In 1994, Salvatore Ali, a captain in the Sudanese army who had converted to Christianity, was dismissed from his post, tried and sentenced to death for apostasy. He was placed under considerable pressure to return to Islam and was eventually helped by fellow Christians to leave the country.

Meriam Yahya Ibrahim was sentenced to death for apostasy from Islam in 2014 after marrying a Christian man. Though she had been brought up by her Christian mother as a Christian, the authorities claimed that she was a Muslim by birth because it was the religion of her estranged father. The accusation against her had been based on the Islamic concept that children take the religion of their father, therefore making her guilty of apostasy. An international outcry led to her eventual release, and her sentence was quashed in June 2014 by Sudan’s appeal court.

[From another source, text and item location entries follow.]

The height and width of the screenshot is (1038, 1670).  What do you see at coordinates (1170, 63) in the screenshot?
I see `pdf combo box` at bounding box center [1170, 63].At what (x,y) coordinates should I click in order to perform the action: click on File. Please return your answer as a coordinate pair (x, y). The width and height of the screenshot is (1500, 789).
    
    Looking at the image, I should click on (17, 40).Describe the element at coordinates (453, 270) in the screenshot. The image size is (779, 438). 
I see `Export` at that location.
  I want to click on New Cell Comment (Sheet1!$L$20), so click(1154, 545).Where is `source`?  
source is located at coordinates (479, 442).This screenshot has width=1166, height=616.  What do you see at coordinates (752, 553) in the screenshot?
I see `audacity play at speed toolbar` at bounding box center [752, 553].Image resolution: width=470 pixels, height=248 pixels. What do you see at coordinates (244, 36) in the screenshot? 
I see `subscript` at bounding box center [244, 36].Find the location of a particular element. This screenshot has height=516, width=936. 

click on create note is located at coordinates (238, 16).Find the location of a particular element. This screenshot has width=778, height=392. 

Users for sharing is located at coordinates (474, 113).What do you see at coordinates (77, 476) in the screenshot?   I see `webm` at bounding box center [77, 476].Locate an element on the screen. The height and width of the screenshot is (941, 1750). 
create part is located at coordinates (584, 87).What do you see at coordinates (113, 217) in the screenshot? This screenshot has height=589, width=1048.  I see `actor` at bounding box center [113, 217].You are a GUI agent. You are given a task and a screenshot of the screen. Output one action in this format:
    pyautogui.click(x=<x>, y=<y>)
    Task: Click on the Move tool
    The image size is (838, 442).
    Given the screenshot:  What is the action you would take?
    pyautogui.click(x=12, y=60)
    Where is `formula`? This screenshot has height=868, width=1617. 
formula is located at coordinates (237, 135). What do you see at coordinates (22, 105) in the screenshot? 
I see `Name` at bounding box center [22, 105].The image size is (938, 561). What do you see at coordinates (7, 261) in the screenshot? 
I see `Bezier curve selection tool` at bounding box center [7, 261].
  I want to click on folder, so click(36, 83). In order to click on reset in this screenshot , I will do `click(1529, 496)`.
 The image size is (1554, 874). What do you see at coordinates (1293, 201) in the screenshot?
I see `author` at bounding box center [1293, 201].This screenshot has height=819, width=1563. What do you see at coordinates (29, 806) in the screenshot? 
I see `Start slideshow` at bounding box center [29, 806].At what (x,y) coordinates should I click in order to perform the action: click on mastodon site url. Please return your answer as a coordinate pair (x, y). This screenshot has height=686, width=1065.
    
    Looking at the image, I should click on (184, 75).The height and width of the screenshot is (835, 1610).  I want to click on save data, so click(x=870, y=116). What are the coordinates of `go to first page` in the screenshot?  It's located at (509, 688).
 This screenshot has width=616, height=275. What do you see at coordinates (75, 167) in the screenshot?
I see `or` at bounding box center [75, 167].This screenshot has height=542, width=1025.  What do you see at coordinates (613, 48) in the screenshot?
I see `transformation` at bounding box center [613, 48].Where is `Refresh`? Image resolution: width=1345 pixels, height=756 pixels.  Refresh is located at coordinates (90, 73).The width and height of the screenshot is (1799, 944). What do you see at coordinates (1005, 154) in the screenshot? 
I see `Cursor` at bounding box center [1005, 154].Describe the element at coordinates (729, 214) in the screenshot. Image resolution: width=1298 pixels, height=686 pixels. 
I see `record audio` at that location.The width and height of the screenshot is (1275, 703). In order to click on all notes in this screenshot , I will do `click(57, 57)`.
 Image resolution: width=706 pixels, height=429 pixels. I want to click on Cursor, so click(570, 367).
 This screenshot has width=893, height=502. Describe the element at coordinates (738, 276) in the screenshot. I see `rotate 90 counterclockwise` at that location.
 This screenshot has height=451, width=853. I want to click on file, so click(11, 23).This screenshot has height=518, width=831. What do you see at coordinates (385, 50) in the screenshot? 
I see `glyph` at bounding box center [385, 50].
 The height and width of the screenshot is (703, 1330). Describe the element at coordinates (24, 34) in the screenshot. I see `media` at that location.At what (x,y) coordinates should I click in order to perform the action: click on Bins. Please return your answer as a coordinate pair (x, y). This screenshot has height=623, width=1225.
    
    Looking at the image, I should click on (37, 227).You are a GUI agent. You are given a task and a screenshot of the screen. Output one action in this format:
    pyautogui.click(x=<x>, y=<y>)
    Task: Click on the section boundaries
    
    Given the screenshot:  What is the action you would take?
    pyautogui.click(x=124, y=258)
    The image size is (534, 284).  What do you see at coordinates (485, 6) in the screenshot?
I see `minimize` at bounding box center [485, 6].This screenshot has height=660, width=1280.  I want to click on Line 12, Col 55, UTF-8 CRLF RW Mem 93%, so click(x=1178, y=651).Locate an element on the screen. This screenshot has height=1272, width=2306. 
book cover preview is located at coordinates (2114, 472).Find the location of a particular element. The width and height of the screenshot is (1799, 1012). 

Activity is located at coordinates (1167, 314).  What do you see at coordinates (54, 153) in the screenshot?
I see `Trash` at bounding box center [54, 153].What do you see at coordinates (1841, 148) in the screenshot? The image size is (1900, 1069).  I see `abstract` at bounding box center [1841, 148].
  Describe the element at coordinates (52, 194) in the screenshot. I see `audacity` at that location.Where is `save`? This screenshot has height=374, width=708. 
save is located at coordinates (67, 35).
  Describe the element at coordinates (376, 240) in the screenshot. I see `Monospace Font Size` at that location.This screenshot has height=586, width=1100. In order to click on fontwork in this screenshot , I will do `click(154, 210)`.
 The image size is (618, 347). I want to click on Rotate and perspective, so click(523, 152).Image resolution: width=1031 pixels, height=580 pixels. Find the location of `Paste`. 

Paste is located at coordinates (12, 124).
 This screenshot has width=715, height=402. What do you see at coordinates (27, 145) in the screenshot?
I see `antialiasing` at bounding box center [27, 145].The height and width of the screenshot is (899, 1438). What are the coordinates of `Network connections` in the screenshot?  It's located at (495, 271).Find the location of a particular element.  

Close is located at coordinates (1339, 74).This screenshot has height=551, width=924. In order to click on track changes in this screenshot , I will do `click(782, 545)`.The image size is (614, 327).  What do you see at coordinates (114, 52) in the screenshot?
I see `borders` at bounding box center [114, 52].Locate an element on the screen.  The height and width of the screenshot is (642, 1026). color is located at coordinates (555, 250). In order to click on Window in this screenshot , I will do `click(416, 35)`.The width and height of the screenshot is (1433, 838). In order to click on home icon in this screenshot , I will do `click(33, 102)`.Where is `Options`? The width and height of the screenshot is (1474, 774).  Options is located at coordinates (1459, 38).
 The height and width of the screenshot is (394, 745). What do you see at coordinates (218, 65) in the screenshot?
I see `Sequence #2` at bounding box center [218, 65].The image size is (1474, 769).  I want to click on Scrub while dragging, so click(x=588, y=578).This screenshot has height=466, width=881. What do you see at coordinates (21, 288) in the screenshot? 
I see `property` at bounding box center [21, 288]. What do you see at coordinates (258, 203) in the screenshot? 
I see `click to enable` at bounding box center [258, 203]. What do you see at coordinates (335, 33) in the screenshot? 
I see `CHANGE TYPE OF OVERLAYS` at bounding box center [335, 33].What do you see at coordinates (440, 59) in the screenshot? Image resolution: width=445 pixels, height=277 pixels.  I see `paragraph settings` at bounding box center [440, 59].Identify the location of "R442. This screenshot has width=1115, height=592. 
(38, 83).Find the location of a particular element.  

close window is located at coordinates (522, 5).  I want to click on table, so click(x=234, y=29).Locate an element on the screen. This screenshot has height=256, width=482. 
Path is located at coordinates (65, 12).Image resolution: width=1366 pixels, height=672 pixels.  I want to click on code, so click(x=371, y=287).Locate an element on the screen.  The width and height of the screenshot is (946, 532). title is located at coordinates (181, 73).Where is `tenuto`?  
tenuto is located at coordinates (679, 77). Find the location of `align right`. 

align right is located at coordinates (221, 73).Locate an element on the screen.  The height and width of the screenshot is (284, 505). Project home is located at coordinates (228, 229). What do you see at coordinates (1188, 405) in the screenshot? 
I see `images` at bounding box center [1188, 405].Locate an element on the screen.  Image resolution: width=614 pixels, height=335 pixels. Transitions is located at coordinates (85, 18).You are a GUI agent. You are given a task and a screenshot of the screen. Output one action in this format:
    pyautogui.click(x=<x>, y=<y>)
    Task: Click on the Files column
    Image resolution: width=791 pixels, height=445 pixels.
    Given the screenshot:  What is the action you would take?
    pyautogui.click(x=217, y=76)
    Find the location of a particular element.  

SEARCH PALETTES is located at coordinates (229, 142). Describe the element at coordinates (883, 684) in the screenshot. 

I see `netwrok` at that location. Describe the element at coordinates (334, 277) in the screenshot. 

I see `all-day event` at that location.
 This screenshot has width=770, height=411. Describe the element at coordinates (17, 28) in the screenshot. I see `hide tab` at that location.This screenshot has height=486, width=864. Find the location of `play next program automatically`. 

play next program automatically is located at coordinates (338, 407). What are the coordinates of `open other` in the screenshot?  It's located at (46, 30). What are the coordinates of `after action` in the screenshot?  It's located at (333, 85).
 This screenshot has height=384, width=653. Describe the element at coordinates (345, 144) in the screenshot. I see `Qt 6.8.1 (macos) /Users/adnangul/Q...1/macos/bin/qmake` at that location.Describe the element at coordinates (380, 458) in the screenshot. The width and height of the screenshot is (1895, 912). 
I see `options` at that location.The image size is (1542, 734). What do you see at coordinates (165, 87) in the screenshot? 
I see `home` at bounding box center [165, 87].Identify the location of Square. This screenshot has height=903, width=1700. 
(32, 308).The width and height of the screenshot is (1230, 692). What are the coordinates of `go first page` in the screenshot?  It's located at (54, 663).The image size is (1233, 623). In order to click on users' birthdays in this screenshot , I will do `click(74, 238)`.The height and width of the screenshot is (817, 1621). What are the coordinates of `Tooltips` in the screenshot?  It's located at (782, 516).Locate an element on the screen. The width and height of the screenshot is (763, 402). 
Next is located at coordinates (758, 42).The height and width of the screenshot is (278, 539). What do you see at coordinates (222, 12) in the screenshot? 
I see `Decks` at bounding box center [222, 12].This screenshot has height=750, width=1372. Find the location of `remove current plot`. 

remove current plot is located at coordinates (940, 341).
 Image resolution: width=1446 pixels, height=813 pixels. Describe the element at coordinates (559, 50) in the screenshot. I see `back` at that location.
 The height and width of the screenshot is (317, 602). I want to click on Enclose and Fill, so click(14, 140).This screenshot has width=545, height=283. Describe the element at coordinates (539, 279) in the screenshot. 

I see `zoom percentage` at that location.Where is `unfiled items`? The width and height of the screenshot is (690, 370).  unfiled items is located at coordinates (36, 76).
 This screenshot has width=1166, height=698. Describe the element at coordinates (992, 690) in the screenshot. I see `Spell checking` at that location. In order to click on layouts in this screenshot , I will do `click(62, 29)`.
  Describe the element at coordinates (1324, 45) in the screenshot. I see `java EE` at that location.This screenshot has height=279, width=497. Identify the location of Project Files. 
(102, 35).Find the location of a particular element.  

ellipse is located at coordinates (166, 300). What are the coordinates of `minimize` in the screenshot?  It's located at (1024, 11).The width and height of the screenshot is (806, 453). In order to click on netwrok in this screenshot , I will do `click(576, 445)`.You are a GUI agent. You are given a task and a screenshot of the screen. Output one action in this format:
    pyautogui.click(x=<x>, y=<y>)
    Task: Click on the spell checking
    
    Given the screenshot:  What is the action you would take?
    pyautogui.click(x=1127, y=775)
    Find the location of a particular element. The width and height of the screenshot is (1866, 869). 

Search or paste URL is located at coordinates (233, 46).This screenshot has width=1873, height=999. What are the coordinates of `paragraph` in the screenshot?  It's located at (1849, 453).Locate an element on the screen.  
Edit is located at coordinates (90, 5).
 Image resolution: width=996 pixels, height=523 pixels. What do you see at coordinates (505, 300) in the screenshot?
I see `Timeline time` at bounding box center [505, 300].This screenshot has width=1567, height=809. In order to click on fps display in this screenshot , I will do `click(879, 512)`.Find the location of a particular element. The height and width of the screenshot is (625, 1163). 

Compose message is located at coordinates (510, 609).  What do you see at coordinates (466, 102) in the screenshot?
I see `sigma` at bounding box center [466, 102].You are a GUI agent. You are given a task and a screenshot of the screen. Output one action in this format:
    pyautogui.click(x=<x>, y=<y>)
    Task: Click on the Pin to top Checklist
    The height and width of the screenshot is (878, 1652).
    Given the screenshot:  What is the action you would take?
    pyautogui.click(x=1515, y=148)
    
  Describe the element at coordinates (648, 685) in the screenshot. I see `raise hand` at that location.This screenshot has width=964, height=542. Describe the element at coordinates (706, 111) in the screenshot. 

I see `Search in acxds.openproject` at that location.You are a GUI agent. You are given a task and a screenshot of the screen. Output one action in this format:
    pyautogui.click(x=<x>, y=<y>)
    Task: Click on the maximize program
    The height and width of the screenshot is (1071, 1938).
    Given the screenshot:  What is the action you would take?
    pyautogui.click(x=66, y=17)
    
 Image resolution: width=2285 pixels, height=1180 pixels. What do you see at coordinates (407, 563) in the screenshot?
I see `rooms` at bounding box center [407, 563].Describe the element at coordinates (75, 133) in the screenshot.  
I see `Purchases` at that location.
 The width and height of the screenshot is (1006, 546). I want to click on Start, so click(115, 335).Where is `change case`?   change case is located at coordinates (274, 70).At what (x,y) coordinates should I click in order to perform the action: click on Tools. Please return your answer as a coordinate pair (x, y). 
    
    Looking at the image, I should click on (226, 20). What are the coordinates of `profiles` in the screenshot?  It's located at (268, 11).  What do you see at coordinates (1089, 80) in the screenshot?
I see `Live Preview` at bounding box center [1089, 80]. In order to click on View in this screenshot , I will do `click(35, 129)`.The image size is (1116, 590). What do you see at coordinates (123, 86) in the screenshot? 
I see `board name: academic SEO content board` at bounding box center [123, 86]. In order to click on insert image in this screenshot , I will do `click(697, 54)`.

Other punishments for converts from Islam

Converts from Islam in Sudan are also persecuted in many other ways without it ending in a death sentence. Many have faced arrest, imprisonment, beatings, torture or forcible injection with unknown drugs.

A crucial time for prayer

As Sudan approaches crucial elections in 2022, the country’s government has called for national and international support.

Sudanese Christians, many having lived their entire lives under pressure and persecution, have learned what it means to patiently wait upon the Lord. It is a time for faithful prayer for all as we wait and trust alongside them for Sudan’s transition to a secular democracy with religious freedom for all to be peacefully fulfilled.